O cérebro humano começa a se formar no 18º dia da gestação, e 90% de todas as conexões cerebrais são estabelecidas até os seis anos de vida. Isso significa que, se a criança for negligenciada, muitas ligações entre os neurônios deixam de acontecer, o que pode afetar o potencial de aprender e crescer. O desenvolvimento é contínuo e engloba diversos processos biológicos e socioemocionais que se formam a partir das experiências vivenciadas especialmente na primeiríssima infância, fase que vai até os três anos. “É um período em que conexão neural acontece em uma velocidade de até mil ligações por segundo. Isso forma uma base para o aprendizado ao longo de toda a vida”, explica a enfermeira, doutora em saúde pública e professora da Universidade de São Paulo (USP) Anna Maria Chiesa.

O estímulo à criança, portanto, deve começar ainda na gestação. “No último trimestre da gravidez, o cérebro e áreas como a audição já estão bem desenvolvidos. A criança já é capaz de ser estimulada pela interação responsiva com o adulto”, acrescenta o diretor de Conhecimento Aplicado da Fundação Maria Cecília Souto Vidigal, Eduardo Marino.
 
10 investimentos para serem feitos na primeira infância

1 - Pré-natal
6 é o número mínimo de consultas recomendado pelo Ministério da Saúde, com intervalos que não devem passar de 8 semanas entre elas.

2 - Tempo com a família
Mais tempo com os pais pode reduzir em 5% a taxa de evasão escolar em famílias em situação de vulnerabilidade social e 3% nas mais ricas.

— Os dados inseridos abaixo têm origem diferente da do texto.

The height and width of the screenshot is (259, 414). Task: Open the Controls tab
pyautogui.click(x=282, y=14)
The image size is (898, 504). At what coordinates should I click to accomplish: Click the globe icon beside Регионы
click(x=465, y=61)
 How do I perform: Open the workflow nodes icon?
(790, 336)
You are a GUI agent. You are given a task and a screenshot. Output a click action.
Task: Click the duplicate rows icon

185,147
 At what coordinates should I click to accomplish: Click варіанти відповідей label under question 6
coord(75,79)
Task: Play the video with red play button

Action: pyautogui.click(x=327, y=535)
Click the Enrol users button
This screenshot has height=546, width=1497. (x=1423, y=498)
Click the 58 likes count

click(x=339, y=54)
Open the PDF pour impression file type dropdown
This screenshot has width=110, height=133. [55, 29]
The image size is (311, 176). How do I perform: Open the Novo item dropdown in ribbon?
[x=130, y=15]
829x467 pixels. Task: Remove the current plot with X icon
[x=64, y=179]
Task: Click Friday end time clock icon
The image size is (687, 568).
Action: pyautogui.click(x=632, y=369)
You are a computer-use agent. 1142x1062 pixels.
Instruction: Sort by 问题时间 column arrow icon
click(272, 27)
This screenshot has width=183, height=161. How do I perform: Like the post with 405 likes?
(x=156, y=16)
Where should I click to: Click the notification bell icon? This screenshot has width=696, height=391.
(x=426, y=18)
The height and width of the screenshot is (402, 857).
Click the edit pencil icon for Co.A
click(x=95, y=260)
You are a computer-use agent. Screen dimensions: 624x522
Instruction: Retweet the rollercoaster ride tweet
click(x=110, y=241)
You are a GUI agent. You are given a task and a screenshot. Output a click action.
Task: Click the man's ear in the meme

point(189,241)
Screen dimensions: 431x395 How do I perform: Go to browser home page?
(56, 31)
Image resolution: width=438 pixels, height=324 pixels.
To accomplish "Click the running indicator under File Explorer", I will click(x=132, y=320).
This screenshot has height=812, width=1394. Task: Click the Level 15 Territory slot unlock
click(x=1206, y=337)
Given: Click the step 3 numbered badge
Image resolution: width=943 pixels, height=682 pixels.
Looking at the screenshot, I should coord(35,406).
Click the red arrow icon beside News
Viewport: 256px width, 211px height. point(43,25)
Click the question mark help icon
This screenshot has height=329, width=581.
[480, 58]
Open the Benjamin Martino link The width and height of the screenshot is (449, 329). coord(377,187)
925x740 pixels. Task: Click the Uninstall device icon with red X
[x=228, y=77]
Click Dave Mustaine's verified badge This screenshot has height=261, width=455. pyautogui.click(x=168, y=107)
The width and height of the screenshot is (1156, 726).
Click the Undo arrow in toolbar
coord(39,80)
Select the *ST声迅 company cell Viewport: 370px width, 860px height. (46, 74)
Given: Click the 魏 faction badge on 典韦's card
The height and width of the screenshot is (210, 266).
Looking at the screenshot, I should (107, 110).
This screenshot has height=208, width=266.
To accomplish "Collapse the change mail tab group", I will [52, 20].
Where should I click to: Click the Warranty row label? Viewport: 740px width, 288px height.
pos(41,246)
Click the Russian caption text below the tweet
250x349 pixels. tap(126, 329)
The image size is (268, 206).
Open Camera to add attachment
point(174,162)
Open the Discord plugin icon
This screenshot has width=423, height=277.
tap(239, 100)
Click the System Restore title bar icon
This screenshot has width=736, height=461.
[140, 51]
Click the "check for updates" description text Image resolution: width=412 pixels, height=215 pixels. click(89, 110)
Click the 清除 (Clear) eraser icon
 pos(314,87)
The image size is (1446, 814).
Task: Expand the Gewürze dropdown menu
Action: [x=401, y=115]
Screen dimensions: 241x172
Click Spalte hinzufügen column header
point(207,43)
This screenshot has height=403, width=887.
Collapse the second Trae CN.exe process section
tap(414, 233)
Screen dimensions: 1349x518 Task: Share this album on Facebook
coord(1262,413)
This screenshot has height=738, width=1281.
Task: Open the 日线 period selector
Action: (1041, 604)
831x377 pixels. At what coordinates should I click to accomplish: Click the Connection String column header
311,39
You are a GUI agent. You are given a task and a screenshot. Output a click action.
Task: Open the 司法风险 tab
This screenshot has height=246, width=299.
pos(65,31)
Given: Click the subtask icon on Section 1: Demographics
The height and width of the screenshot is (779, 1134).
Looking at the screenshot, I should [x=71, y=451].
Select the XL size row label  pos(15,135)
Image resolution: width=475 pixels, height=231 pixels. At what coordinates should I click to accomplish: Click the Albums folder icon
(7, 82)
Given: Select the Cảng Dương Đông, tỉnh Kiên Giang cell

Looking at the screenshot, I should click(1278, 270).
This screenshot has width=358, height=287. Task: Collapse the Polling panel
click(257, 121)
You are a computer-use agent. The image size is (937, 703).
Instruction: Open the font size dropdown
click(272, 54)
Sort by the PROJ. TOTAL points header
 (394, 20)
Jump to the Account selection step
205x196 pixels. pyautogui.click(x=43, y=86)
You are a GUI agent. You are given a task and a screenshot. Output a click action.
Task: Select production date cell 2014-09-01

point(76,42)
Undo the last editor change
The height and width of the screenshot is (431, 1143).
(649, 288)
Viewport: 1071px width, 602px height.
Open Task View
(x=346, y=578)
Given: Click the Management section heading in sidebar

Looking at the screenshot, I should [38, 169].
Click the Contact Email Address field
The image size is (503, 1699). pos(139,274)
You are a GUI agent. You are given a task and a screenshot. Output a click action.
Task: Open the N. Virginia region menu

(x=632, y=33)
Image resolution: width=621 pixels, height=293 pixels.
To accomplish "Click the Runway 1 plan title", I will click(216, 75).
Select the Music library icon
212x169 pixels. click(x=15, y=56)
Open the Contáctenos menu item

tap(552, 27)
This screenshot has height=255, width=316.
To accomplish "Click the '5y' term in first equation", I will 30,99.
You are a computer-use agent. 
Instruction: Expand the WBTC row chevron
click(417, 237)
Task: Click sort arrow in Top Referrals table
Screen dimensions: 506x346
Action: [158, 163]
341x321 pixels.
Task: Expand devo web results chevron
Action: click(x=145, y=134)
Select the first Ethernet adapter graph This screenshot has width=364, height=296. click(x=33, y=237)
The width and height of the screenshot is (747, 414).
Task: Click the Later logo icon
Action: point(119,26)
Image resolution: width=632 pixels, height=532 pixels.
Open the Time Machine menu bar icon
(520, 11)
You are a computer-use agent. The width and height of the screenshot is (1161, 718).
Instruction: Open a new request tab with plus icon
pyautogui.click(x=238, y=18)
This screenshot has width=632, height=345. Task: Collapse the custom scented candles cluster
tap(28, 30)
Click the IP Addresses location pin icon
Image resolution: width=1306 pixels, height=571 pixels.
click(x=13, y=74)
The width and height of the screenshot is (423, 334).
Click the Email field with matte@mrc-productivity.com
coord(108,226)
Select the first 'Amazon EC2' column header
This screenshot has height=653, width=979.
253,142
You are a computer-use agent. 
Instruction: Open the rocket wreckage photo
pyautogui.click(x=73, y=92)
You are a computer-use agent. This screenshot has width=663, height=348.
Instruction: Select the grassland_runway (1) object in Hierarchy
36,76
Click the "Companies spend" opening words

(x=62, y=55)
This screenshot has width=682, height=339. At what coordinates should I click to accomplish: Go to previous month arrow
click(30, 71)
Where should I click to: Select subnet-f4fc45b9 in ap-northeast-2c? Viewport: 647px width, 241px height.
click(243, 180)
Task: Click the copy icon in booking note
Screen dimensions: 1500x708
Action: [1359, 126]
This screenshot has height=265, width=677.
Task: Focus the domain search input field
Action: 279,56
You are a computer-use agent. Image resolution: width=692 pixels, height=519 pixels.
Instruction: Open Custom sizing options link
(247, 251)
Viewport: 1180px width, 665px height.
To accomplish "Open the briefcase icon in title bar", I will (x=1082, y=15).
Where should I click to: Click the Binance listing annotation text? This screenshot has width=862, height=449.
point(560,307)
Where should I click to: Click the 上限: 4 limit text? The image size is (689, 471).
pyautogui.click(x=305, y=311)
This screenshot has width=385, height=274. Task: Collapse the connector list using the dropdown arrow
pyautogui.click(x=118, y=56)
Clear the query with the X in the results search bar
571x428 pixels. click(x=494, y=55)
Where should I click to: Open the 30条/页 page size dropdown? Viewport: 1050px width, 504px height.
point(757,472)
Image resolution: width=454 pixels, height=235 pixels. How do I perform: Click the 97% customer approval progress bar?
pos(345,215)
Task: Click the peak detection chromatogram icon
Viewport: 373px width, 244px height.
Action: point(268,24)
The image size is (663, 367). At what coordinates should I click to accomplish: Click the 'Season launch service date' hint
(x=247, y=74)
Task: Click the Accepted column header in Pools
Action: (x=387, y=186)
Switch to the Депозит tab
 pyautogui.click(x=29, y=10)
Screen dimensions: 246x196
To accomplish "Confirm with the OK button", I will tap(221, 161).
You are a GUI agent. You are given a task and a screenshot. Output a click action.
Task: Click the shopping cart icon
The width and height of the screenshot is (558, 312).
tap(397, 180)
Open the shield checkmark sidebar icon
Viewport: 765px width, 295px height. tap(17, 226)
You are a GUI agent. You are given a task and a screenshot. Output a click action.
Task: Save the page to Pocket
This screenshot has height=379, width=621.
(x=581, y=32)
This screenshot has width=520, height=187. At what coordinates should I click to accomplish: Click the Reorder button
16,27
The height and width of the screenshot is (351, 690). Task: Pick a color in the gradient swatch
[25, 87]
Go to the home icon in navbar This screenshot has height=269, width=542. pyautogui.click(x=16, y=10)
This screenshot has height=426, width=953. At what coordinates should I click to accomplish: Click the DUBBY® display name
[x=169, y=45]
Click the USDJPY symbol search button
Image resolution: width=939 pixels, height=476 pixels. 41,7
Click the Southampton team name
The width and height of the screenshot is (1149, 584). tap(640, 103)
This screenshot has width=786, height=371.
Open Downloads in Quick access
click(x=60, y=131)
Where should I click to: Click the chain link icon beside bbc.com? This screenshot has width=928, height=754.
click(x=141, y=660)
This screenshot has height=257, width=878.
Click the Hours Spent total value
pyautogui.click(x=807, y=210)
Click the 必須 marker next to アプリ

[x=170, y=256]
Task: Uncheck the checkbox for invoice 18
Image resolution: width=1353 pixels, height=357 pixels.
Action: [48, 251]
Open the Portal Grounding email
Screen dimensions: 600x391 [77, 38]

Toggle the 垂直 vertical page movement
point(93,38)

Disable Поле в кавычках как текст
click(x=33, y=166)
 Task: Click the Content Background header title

3 - Licença maternidade e paternidade
Aumento da licença paternidade para 20 dias implica em 0,009% da arrecadação federal e pode aumentar em 50% a presença deles nas tarefas.

4 - Amamentação
O aleitamento materno por seis ou mais meses do bebê gera um aumento de 20% a 30% na parte do cérebro responsável pela rapidez. das sinapses

5 - Políticas públicas para a famílias
Acompanhamento domiciliar e atendimento à saúde ajudam crianças que vivem em ambientes desprotegidos.

6 - Autonomia ou brincar
A brincadeira deve ser considerada uma das atividades mais importantes da vida da criança, pois a partir dela a criança constrói suas percepções.

7 - Apoio às famílias e cuidadores
Investir na melhoria das habilidades dos pais e cuidadores pode garantir um bom desenvolvimento das crianças nos primeiros anos de vida.

8 - Creches e pré-escola
Frequentar boas creches e pré-escolas melhora o desempenho escolar ao longo da vida, acelera a capacidade cognitiva e aumenta o QI.

9 - Estímulo e vínculo
A ampliação do vínculo afetivo com os pais e cuidadores contribui para que as crianças se sintam seguras para construir seu caminho e ter autonomia.

10 - Infraestrutura urbana
A mobilidade ativa infantil é considerada o futuro das cidades do século 21, como um projeto de uso e ocupação dos espaços públicos.